Supplied records:
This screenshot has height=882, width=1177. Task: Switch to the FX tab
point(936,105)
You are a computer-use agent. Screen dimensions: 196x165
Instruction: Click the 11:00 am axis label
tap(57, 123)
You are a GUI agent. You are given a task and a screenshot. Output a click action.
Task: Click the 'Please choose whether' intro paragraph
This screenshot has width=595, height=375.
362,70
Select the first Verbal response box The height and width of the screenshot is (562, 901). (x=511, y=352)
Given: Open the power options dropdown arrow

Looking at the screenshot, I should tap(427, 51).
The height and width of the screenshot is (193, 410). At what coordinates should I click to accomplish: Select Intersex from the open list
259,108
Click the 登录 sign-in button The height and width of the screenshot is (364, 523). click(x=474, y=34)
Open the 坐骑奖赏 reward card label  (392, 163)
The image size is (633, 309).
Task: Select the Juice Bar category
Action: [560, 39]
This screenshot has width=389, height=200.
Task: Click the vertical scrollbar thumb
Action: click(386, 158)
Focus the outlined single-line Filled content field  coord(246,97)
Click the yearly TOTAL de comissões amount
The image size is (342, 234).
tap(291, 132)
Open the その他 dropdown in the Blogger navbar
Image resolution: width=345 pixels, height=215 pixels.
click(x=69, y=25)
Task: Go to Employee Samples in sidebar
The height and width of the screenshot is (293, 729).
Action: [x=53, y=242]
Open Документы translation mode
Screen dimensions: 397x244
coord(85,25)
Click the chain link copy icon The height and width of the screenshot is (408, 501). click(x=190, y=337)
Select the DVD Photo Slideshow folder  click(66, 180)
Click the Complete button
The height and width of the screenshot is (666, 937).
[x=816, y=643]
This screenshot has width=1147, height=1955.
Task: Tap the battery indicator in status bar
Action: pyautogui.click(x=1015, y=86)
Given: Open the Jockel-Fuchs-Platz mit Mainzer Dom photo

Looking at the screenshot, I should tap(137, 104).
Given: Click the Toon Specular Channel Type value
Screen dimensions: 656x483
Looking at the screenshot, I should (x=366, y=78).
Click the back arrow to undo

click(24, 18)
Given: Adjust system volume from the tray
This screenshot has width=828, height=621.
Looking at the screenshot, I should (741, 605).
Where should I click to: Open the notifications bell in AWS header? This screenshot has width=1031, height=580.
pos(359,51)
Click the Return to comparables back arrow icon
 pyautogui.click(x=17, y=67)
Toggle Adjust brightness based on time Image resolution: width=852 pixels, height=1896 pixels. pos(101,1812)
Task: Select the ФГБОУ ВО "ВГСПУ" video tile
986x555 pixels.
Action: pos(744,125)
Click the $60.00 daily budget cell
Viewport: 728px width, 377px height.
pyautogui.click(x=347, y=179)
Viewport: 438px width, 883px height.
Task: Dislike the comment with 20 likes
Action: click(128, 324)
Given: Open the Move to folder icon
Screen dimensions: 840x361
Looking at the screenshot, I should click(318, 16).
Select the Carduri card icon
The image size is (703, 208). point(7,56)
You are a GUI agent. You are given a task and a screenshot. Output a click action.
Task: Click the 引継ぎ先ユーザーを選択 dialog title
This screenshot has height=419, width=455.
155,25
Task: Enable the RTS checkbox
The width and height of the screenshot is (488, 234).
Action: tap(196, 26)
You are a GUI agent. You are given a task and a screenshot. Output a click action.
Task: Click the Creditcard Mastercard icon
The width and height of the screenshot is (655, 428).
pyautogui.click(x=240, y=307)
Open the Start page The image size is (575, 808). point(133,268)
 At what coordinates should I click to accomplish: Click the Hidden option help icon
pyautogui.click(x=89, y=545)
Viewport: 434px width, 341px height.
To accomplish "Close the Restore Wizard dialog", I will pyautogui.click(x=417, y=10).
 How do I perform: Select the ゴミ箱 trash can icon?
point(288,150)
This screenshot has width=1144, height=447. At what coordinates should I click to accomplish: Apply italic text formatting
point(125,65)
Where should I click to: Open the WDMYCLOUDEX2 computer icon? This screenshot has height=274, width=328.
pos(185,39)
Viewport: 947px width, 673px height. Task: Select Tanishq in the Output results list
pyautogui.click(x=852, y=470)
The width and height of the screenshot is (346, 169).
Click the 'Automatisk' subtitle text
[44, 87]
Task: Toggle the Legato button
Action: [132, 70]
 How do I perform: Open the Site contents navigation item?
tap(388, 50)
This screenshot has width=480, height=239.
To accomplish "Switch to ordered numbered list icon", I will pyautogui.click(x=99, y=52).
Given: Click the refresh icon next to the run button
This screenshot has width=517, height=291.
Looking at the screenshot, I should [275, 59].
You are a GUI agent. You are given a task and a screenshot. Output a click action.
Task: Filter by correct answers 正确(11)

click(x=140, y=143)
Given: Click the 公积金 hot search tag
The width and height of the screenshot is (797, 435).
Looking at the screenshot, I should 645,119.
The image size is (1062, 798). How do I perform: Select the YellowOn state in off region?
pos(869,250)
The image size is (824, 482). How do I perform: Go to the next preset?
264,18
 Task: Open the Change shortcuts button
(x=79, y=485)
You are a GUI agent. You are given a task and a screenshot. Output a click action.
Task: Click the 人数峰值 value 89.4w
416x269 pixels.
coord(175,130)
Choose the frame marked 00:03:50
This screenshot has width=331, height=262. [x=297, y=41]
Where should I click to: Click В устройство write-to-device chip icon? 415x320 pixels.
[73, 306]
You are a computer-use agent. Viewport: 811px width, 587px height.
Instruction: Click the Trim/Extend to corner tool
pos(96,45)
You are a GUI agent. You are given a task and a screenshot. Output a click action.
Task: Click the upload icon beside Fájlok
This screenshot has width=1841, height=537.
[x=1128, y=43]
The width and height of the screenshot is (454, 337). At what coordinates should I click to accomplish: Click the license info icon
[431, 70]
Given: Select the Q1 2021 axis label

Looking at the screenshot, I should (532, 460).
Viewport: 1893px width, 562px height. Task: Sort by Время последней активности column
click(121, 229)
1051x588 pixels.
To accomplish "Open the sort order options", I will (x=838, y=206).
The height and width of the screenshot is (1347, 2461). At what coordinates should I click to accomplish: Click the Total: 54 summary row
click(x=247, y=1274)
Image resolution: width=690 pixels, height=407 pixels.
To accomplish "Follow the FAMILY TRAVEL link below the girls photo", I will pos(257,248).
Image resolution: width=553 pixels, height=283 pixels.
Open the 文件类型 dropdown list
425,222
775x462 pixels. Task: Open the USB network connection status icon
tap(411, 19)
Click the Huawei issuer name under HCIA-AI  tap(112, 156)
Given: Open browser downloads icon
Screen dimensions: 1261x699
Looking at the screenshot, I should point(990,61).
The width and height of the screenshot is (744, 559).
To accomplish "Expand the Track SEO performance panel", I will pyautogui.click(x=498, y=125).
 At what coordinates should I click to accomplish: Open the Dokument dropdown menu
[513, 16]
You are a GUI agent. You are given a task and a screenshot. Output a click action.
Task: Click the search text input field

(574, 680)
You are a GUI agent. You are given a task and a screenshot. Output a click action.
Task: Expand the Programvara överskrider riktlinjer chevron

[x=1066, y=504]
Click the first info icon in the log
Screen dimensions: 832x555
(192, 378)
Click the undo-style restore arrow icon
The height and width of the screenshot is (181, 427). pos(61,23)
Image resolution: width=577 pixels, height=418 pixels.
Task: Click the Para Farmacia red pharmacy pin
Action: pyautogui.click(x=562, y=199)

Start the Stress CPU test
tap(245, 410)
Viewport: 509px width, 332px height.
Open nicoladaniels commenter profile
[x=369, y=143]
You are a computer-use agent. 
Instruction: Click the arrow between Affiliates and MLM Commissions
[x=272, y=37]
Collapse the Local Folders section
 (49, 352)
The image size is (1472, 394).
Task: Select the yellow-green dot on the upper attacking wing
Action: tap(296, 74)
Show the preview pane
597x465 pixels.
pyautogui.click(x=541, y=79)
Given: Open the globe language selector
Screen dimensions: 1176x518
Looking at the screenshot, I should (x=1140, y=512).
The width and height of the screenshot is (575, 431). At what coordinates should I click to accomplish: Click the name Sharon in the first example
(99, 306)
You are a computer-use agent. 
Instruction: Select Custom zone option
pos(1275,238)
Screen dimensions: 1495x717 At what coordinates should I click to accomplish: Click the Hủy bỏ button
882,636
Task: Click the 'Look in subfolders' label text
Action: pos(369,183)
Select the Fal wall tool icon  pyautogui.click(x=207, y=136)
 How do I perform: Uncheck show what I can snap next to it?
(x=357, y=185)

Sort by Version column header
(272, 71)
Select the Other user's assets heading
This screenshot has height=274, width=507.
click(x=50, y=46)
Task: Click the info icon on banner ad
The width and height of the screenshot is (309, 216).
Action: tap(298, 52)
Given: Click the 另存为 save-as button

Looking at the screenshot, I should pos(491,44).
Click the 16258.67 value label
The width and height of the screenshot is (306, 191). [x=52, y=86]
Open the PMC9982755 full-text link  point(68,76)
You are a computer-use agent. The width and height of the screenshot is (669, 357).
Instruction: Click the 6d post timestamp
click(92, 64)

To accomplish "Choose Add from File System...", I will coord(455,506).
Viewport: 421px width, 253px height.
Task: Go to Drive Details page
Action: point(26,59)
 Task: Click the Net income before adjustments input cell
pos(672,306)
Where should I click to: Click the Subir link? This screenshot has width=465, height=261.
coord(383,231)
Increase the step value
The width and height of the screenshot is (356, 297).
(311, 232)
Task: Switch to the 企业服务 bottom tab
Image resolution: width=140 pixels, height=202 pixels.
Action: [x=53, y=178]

Required work:
Show every line above in which the word "dialog" appears.

Result of this exercise:
Task: Click the 引継ぎ先ユーザーを選択 dialog title
To accomplish "Close the Restore Wizard dialog", I will pyautogui.click(x=417, y=10).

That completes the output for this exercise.